Domanda

I've been working on a generalized version of the sliding tile puzzle where the tiles do not have numbers. Instead, each location either has a tile or a hole and is represented with a boolean as true or false (tile or hole).

The point of the search is to take an initial state with n tiles and a goal state with n target locations and use A* to find the solution of how to move the tiles so that every target location is populated. Here is an example below for a 4x3 grid:

Initial State:
T F T F
F F T F
F F T T

Goal State
T T T T
T F F F
F F F F

I had been working on different heuristics to do this and the most successful had a logic that went something like this:

int heuristicVal = 0

for every tile (i)...
int closest = infinity
for every goal location (j)...
if (manhattan distance of ij < closest) closest = manhattan distance of ij
end for
heuristicVal += closest
end for

return heuristicVal

Unfortunately, this was still too slow in situations where two or more tiles were being guided by the heuristic to the same target location. I tried multiplying heuristicVal by the number of tiles and suddenly there was an exponential speed-up. Problems that were taking 28 seconds before were taking less than 1 second.

Edit: It turns out it is not always producing optimal solutions after all with this change. However, I don't understand why it sped up so much or why it is still finding the correct (although suboptimal) answer despite no longer being admissible.

È stato utile?

Soluzione

If you break admissability, A* no longer works correctly. Note that no longer works correctly doesn't mean you're never gonna get an optimal result - you're just no longer guaranteed to get one. You can also end up converging faster on solution, but what's the point if that solution is not the right one?

• **Your task**
Reproduce part of the sliding tile puzzle post verbatim, starting with "int heuristicVal = 0" and going on through "than 1 second.". The records that come next are separate material, apart from the sliding tile puzzle post.

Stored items
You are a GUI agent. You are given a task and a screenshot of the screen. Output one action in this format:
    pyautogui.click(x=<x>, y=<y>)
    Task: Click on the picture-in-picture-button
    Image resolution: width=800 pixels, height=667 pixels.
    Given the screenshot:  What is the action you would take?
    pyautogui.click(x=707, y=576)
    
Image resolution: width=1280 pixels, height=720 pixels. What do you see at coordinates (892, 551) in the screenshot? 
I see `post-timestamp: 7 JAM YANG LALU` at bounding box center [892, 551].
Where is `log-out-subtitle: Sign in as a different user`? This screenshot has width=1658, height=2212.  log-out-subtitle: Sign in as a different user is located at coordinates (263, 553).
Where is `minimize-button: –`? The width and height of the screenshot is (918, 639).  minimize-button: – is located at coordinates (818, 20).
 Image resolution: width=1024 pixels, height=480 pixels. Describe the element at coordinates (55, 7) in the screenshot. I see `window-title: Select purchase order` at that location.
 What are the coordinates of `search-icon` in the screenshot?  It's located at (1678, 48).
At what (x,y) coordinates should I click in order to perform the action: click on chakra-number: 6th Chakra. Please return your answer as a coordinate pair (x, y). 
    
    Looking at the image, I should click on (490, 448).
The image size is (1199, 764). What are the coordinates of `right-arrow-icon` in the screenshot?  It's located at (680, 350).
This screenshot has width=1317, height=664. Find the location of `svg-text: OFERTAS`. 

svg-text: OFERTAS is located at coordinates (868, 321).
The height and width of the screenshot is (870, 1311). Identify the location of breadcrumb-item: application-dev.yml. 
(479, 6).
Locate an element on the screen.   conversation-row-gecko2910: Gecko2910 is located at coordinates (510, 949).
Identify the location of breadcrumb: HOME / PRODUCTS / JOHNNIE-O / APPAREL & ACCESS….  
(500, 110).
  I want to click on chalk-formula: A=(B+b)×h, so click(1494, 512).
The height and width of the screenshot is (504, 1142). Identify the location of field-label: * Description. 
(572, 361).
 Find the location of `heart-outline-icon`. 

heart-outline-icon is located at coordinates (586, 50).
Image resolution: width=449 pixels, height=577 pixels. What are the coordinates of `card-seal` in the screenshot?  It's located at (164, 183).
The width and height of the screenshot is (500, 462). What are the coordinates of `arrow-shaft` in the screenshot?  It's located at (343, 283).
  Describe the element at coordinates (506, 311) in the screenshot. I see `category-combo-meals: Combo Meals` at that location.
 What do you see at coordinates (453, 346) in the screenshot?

• **Exercise answer**
int heuristicVal = 0

for every tile (i)...
int closest = infinity
for every goal location (j)...
if (manhattan distance of ij < closest) closest = manhattan distance of ij
end for
heuristicVal += closest
end for

return heuristicVal

Unfortunately, this was still too slow in situations where two or more tiles were being guided by the heuristic to the same target location. I tried multiplying heuristicVal by the number of tiles and suddenly there was an exponential speed-up. Problems that were taking 28 seconds before were taking less than 1 second.